A Canadian Benchmark LiDAR Dataset for Urban Infrastructure and 3D Scene Understanding
摘要
High-quality 3D perception is essential for autonomous vehicles, urban analytics, and the development of intelligent transportation systems. However, existing LiDAR datasets are limited in their representation of fine-grained roadway and pedestrian infrastructure, and geographic diversity, particularly for environments common in North American cities.
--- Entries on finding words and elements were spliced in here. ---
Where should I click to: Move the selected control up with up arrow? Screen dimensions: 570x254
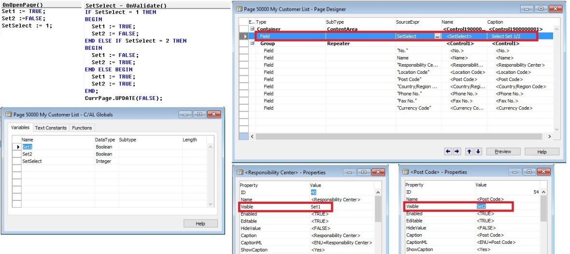(x=469, y=152)
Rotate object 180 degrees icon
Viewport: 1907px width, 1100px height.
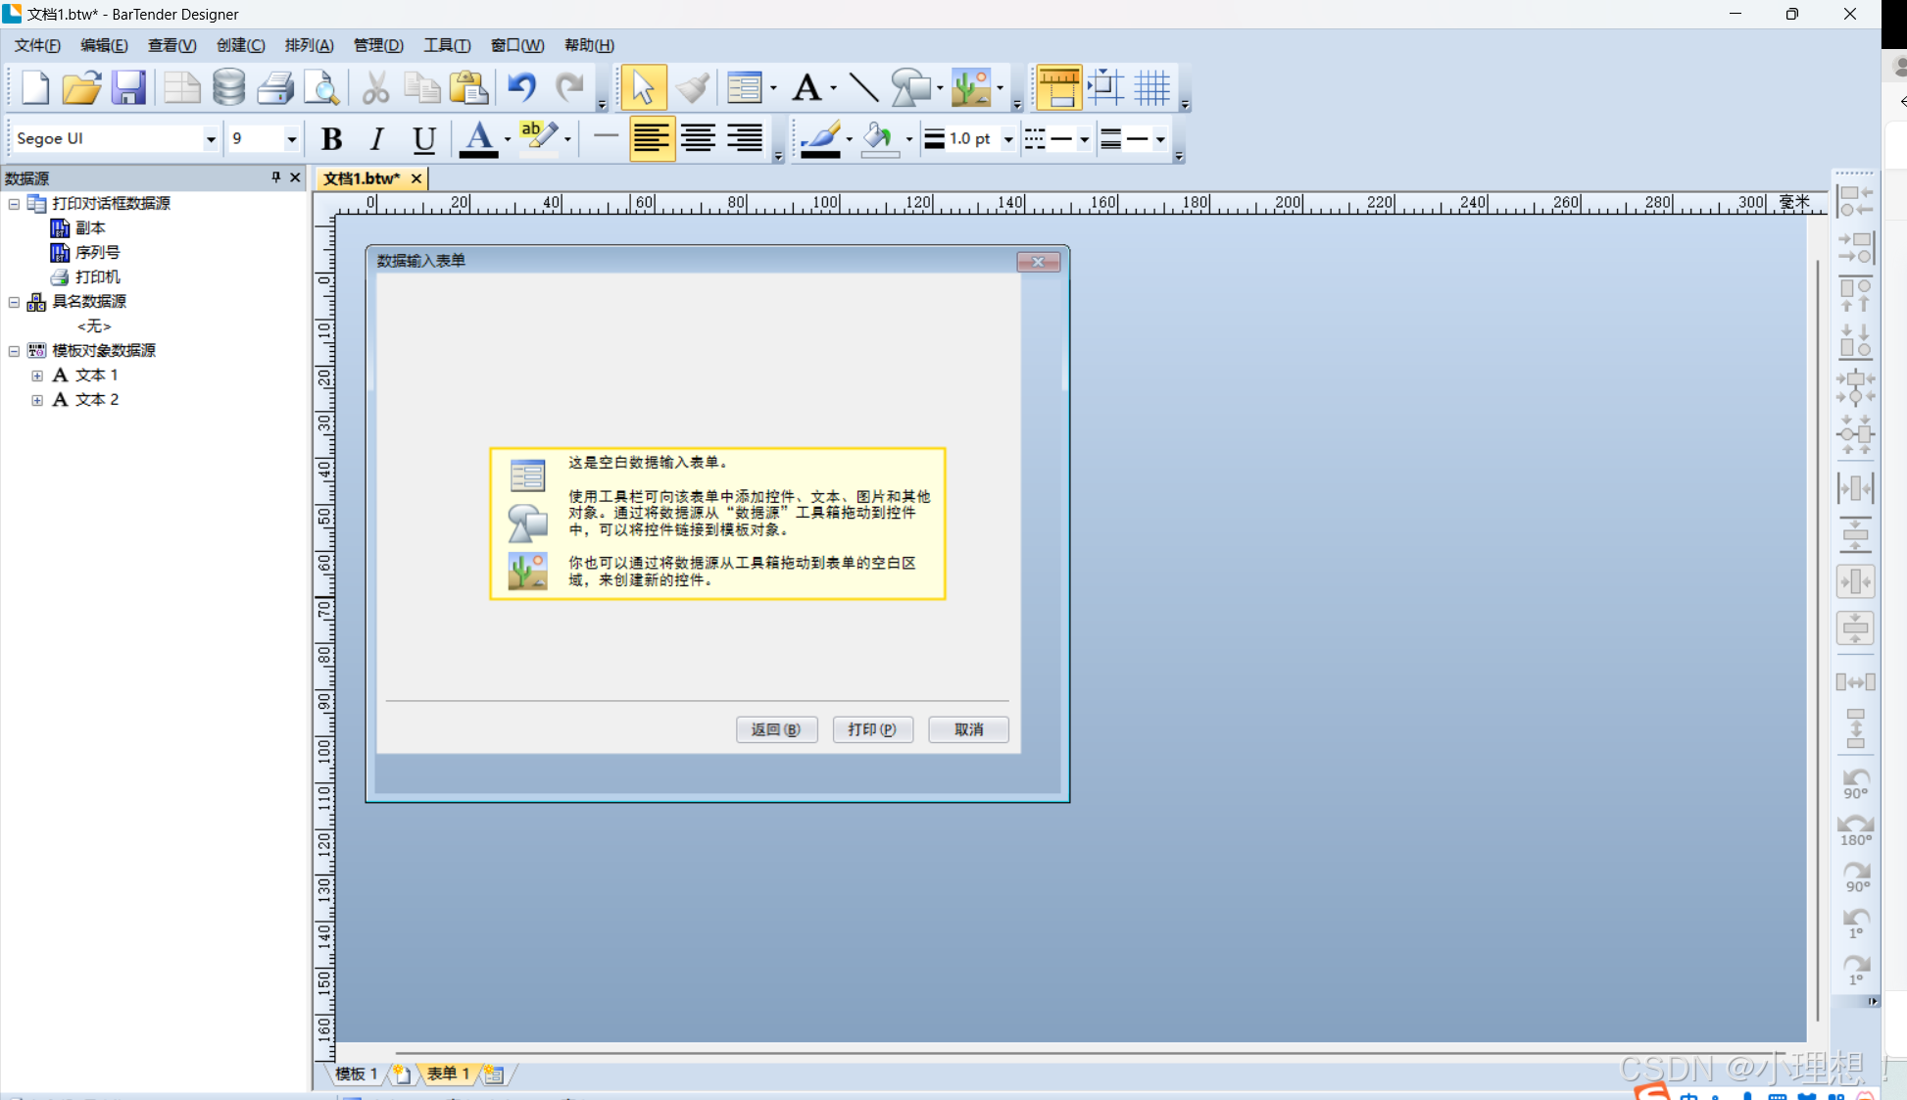1855,830
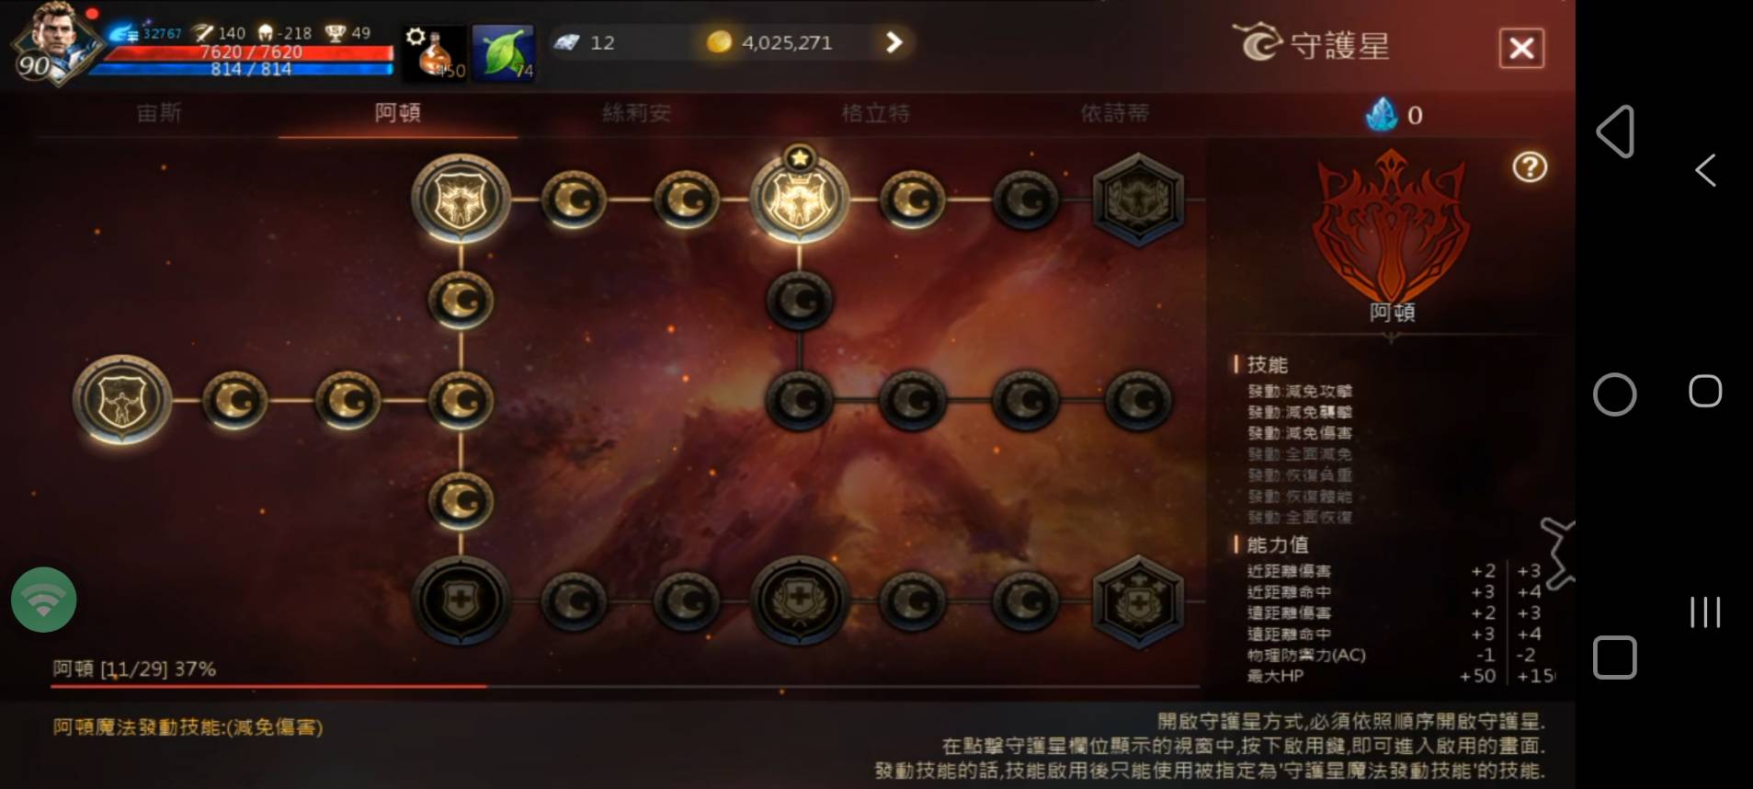
Task: Switch to the 絲莉安 tab
Action: (636, 113)
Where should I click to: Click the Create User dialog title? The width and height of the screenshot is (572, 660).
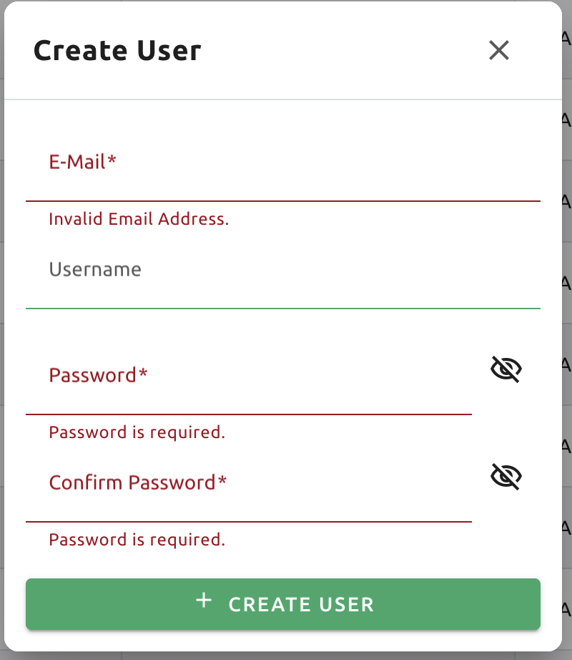117,51
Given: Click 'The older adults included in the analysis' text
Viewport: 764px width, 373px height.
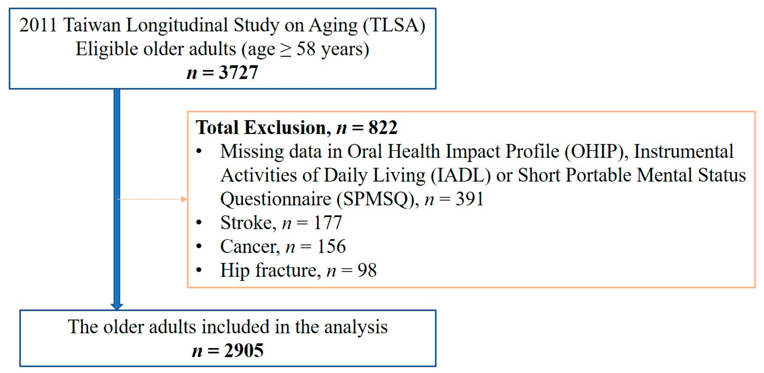Looking at the screenshot, I should pyautogui.click(x=228, y=327).
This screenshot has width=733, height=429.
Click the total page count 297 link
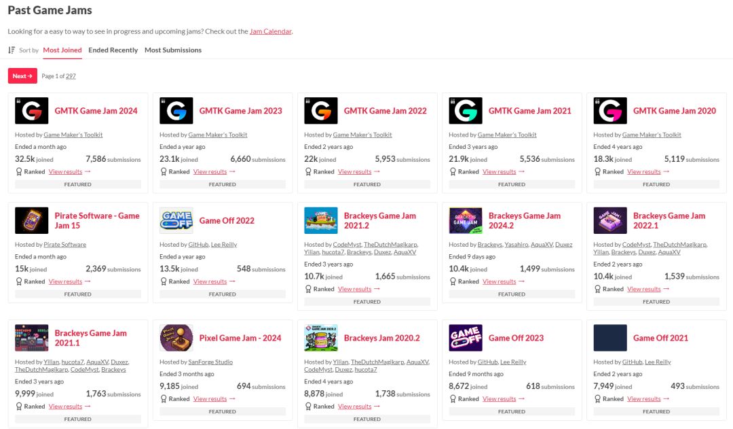[71, 77]
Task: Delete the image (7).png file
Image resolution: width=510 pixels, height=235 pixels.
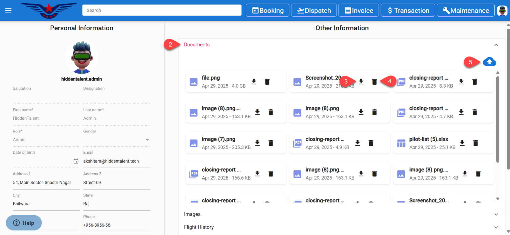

This paper introduces YEG3D, a large-scale, point-wise annotated mobile laser scanning (MLS) dataset comprising more than 682 million points collected across 14 km of urban roadway in Edmonton, Canada. The dataset includes a fine-grained taxonomy of 18 semantic classes, with an emphasis on detailed pedestrian, cyclist, and roadway infrastructure rarely distinguished in existing benchmarks. We additionally present a comprehensive baseline evaluation using five state-of-the-art semantic segmentation models, including PointNet++, DGCNN, KPConv, KPConvX, and Point Transformer v3. Among the evaluated models, Point Transformer V3 achieves the strongest overall performance, attaining 81.8% overall accuracy, 46.2% mean Intersection over Union (mIoU), and 56.8% mean F1 score, outperforming all other architectures across both global and class-level metrics. Detailed confusion matrix analysis reveals that while large structural classes are segmented reliably, fine-grained elements such as markings, bike lanes, and crosswalks remain challenging due to sparsity, occlusion, and class imbalance. YEG3D provides a new foundation for advancing research in 3D semantic segmentation, urban perception, and infrastructure-aware autonomous systems, and will be expanded in future releases to broaden its geographic and semantic coverage.